In his follow up tweet Spatafora assessed the current state of the marijuana markets, writing, “And today I have 10 that are green… that’s why you take profit. It’s a #Marathon not a sprint #potstocks.”
“Those who do not learn history…”
While analysts and experts (and, admittedly yours truly) spent the week looking at the market from the lense of the Justice Department announcement, others who have a more long-term understanding of the market mixed with technical know-how were a bit more relaxed during an otherwise seemingly panic. A broad look at the historical data paints a very different picture.
Rather than a panic based on the Sessions announcement, some experts believe cannabis stocks are facing a market correction, one that comes from an easily identifiable pattern to investors with experience in the sector. Again, using MJIC’s North American Marijuana Index as a litmus for the market, two critical pieces of information begin to emerge. The panic following the policy reversal from the Justice Department was a short-term sell-off that immediately corrected itself. More importantly, the current dip in cannabis stock prices is part of a larger pattern that follows periods of industry hype – in this case the opening of California’s adult-use recreational market.
Without delving too much into the technicalities, an examination of recent periods of similar market volatility will help to explain these points.
Taking a look at one of the more recent legalization efforts on the books, Nevada’s adult-use recreational market opened on July 1, 2017. Before the commencement of sales, the Index sat at 108.5. Almost two weeks later the INdex shot up to 120.38, a nearly 10 percent increase. Almost immediately the Index began to dip, or as some might say correct itself from the intense run-up to legalization in the state, eventually falling all the way down to 105.34. The Index fell 14 percent, erasing any gains it made from Nevada’s legalization efforts.
Now compare that to California’s recent legalization efforts, which, keep in mind, were on a much grander scale than what occurred in Nevada. In fact, markets were falling before Nevada went legal, whereas they saw an unprecedented rise before California. Still, a pattern emerges, where before the opening of California’s market, the Index stood at 270.14. The Index went on to peak around January 9 at 362.99 for a 25 percent increase. However, By January 12, the Index was down to 306.03, a dip of 18 percent. Granted what occurred in relation to California happened in a quicker timeline, but the run-up prior happened quickly as well. These are pretty clear patterns of hype followed by a market correction.
The Sessions Panic
Now, many experts will argue that what occurred is a direct result of the policy reversal out of the Justice Department. With U.S. cannabis stocks unable to function on a daily basis without fear of reprisal or worse from the federal government, of course, the market will go into a panic – at least that is the theory.

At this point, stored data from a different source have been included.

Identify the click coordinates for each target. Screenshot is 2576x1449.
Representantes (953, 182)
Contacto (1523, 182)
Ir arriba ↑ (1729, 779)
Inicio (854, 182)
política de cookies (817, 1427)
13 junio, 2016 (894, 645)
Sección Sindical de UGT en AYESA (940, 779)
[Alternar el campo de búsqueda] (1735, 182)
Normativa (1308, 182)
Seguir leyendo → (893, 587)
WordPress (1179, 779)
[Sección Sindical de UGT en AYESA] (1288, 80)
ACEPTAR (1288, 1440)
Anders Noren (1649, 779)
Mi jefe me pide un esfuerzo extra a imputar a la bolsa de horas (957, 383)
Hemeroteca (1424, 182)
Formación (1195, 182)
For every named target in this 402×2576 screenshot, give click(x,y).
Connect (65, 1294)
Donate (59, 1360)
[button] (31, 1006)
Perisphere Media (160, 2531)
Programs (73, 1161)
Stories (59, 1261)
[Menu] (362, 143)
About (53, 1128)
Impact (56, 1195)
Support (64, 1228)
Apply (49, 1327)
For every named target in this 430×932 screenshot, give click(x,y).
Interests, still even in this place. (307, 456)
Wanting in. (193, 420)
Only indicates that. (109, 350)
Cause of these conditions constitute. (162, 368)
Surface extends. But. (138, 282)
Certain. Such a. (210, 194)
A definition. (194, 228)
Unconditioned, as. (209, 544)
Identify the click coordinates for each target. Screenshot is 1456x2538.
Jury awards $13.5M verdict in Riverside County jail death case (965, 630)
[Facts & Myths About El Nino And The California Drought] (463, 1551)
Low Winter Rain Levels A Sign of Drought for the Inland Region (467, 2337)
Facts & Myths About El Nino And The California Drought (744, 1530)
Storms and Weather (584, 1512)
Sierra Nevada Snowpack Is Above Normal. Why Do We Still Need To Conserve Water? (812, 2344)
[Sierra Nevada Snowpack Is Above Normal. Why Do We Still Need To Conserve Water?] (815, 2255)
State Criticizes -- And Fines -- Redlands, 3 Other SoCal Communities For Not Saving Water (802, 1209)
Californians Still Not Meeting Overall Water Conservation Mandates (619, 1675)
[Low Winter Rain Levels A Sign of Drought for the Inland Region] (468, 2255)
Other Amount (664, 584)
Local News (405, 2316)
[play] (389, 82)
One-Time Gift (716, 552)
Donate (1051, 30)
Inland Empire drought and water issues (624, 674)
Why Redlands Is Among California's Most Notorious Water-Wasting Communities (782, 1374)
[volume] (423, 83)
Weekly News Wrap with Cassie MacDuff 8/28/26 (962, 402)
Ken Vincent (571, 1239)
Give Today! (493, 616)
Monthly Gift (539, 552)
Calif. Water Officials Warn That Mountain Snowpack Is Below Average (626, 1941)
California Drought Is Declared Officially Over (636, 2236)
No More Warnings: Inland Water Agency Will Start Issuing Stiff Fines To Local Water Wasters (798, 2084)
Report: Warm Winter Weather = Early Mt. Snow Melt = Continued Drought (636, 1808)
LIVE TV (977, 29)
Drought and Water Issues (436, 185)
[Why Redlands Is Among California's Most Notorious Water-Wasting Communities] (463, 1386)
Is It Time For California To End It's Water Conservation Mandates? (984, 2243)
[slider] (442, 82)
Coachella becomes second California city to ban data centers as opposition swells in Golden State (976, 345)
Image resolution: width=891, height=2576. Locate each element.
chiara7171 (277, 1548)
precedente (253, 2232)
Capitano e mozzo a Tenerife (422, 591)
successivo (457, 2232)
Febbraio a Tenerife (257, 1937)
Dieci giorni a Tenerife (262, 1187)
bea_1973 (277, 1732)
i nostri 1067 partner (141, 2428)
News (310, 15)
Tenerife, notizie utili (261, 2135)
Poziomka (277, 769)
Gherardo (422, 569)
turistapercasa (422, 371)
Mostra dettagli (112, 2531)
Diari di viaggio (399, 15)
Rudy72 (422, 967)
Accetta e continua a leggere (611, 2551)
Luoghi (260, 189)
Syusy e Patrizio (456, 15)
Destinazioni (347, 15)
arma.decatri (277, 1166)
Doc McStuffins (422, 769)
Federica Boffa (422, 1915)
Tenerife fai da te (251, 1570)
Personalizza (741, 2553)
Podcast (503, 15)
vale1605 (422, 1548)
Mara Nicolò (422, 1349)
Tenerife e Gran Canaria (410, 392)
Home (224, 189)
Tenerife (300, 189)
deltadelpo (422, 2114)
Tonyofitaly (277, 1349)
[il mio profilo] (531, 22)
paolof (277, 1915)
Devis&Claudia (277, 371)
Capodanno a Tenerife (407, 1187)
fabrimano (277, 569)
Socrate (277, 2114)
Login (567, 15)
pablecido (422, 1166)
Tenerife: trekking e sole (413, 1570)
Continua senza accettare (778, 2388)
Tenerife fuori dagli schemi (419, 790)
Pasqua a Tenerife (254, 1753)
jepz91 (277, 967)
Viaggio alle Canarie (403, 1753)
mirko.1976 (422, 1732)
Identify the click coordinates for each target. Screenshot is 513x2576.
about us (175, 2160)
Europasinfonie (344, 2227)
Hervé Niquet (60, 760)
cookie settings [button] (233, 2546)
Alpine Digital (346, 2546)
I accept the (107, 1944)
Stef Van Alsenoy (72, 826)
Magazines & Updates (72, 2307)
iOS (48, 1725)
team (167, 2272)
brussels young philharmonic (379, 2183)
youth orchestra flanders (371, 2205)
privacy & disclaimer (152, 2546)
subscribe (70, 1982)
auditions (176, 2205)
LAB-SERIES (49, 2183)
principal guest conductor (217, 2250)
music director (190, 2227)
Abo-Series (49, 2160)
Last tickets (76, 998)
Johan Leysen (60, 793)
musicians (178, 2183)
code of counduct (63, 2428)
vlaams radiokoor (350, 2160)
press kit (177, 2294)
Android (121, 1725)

The critical thing to take away, and it bears out in the data, is that cannabis stocks are not affected by these political pronouncements in any significant way. Sure, the headlines correctly talked about the 24-hour period following Sessions’ announcement where the markets took a 21 percent hit, but they immediately bounced back.
Furthermore, there is another point of reference to compare with this moment. In February of last year, everyone’s favorite Melissa McCarthy impersonator Sean Spicer almost sent the marijuana markets into a panic himself. As Forbes reported, on February 23 Spicer discussed the new administration’s plans to go after marijuana.
“I do believe you will see greater enforcement of it,” Spicer said as reported in Forbes.
Looking at The North American Marijuana Index for Thursday, February 23 it was down to 154.72. However, the Index had already begun to dip one day before Spicer’s comments on February 22, following a ten-day climb. Did Spicer’s comments affect the market? Of course, they did. Were they the primary driver behind the dip at that time? Absolutely not, just like (this writer now realizes) Sessions’ move is not the primary driver behind the current market dip.
So Now What?
Now, investors wait. If the market dips further, it is probably a good time to buy, because these corrections are usually followed by huge upswings. And with each of these corrections, the booms have grown more significant each time. As for the new Justice Department policy, conventional wisdom says the industry is now too big to be brought down, but never underestimate the will of this administration to dig in its heels a little deeper no matter how terrible the outcome for them.